I decided to swing by TH's office and we had lunch together with just the two of us, another really, really, really rare occurrence. By the time we were done, I knew that even at daycare J would be taking his nap, so I headed off to get a pedicure and my eyebrows waxed, something I haven't done in months. But I couldn't help but feel guilty the whole time! I kept wondering, which is worse: Leaving your kid at daycare when you could have picked him up early, just to do something as trivial as a pedicure, or never taking time for yourself? My days are full from sun-up to sundown of things that need to get done for other people: feeding, cleaning, working, taking care of sick animals, driving, getting things ready for the next day, etc. My only true "just me" time is when I can scrounge up enough energy to go work out. It's a classic case of trying to be Supermom when I'm just a regular person.

Bridget wrote a great post the other day about a certain celebrity's completely unrealistic view of what is to be a mom these days, spouting off about how wonderful and fulfilling her pampered and assisted life is and how if we just try hard enough we can all be like her. I bet she's never wracked with guilt about leaving her children in someone else's care for a couple hours (or a couple days) so she can sneak away and relax with her feet in bubbles, reading Us Weekly and drinking wine.

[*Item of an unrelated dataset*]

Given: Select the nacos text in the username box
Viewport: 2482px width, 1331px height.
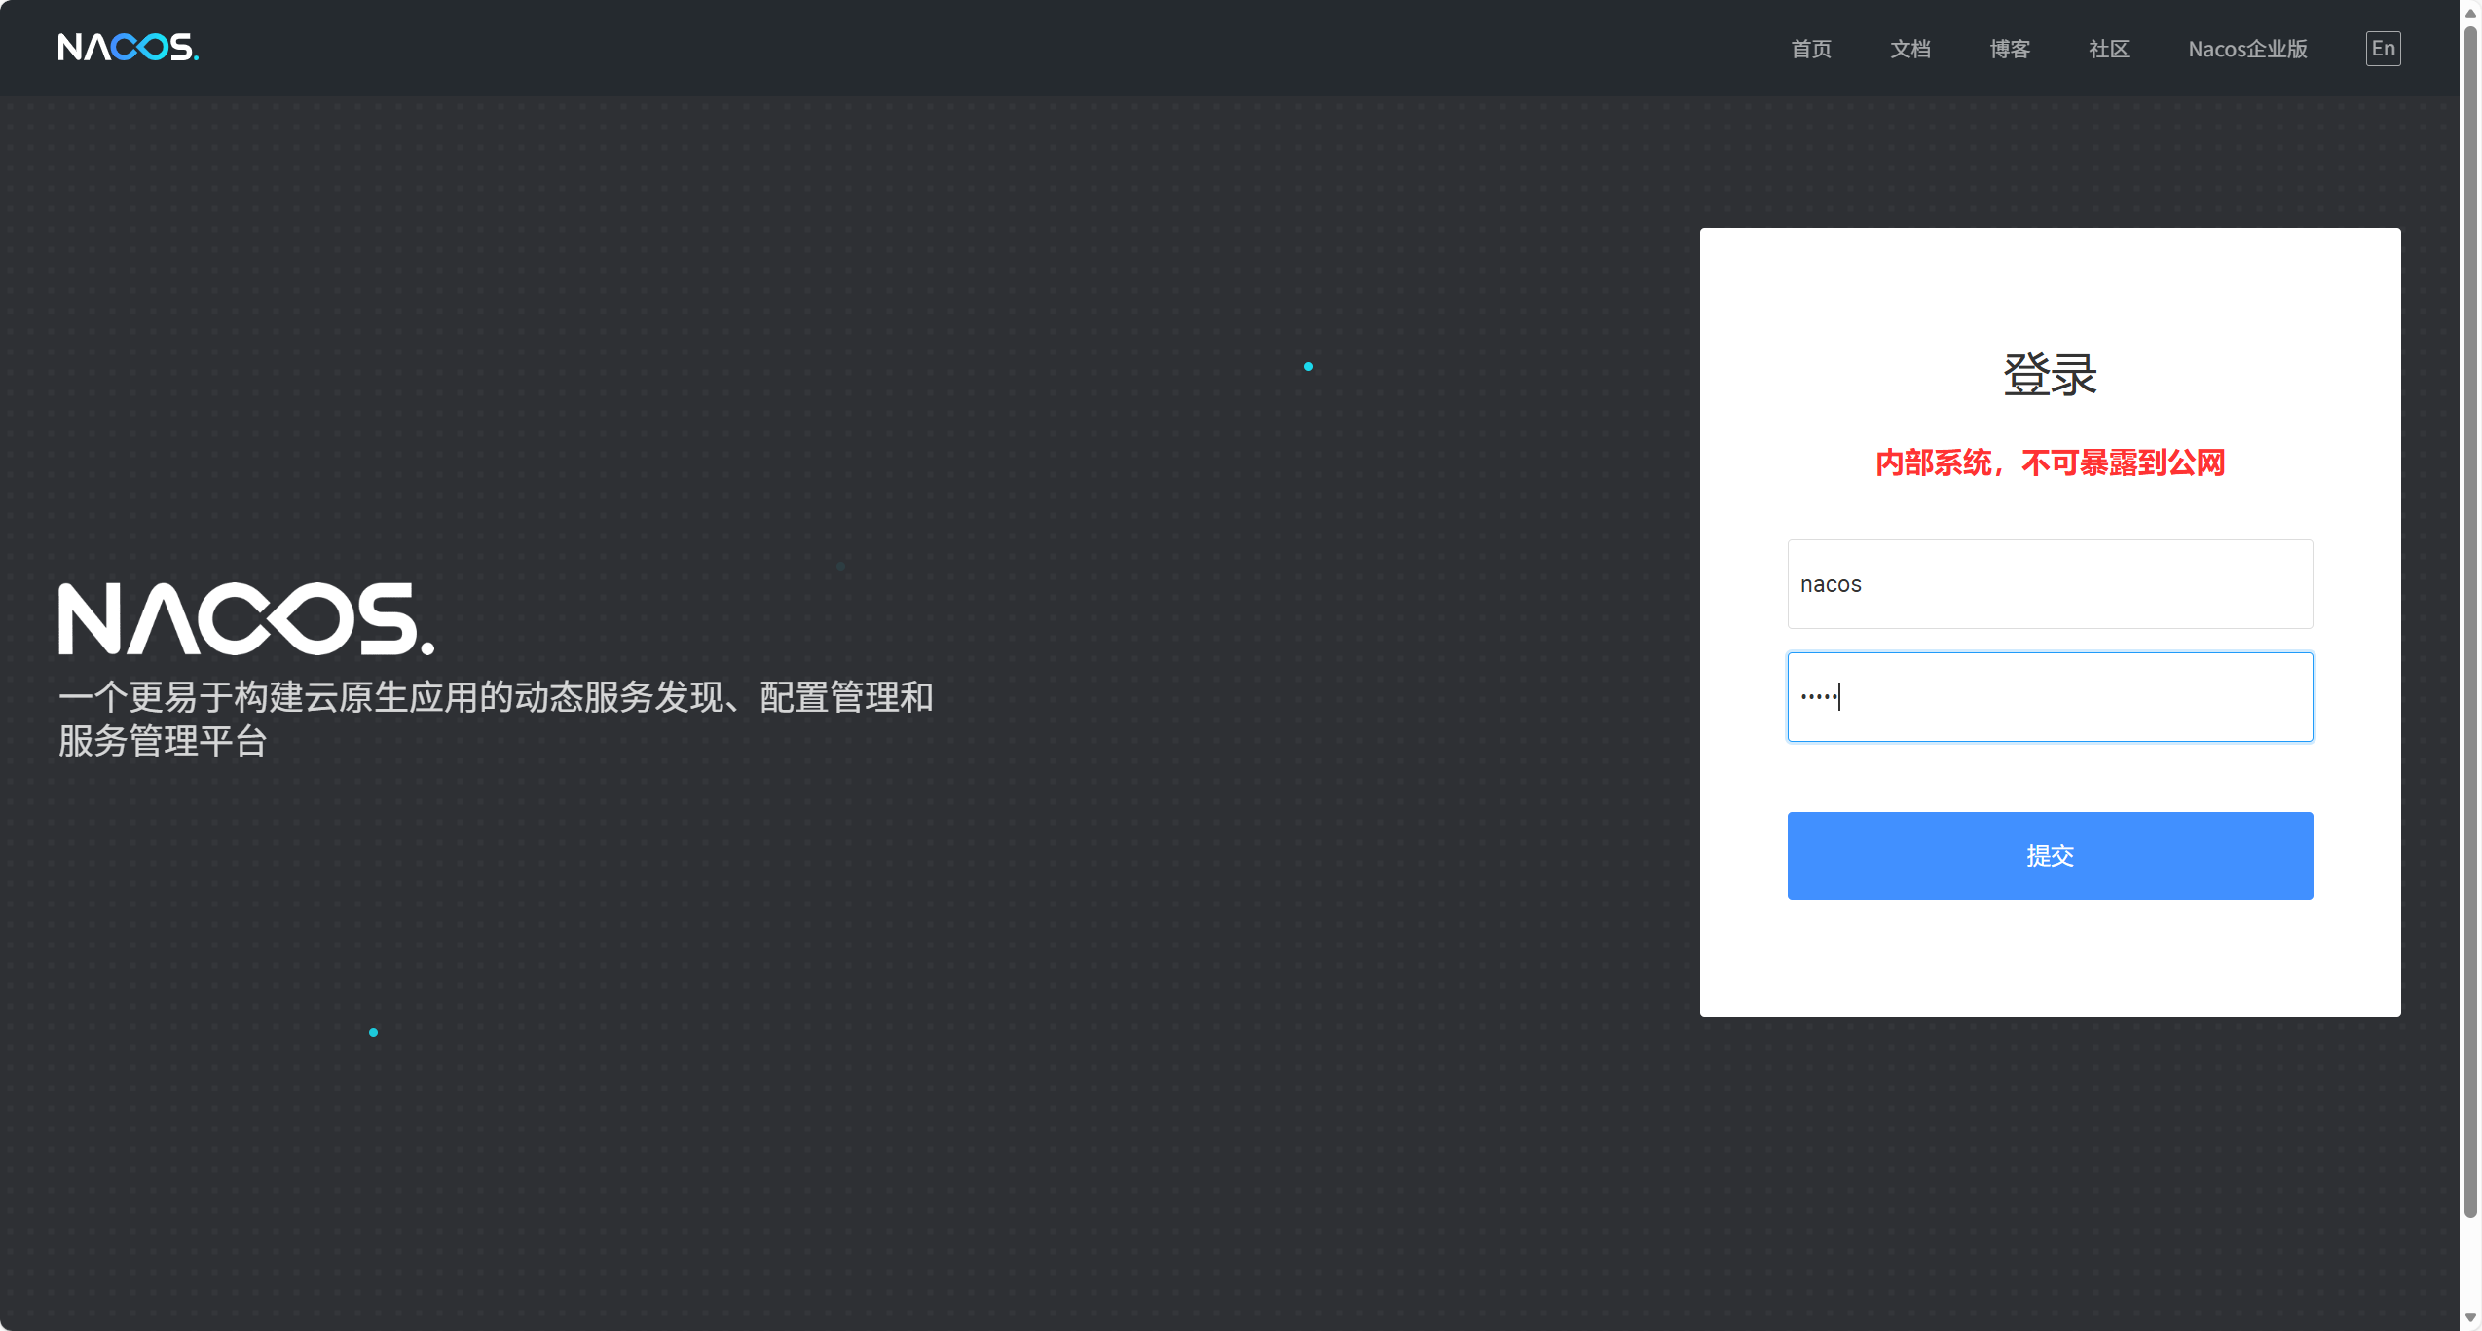Looking at the screenshot, I should coord(1832,584).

I bet when she's getting her eyebrows waxed, she's not tensely watching the clock thinking about how much she's been working lately and how her kid was the last kid picked up from day care every day last week and if she wasn't so selfish she would have picked him up an hour ago and they'd be happily skipping along eating ice cream cones with him happily proclaiming "You're the best mommy ever!!"

So I still managed to race over to daycare an hour before usual, and was super proud of myself that J was The First Kid Picked Up this time. Of course when I got there J had just gotten up from his nap and was cranky, throwing his cup in the car and screaming all the way home about "NO JUICE!! I WANT CHOCKA MILK!!", and then later I almost threw my back out overcompensating for my guilt and wrestling around with him in the living room. Darnit. I should have added a massage onto my spa package.

At least when TH got home he noticed the eyebrows.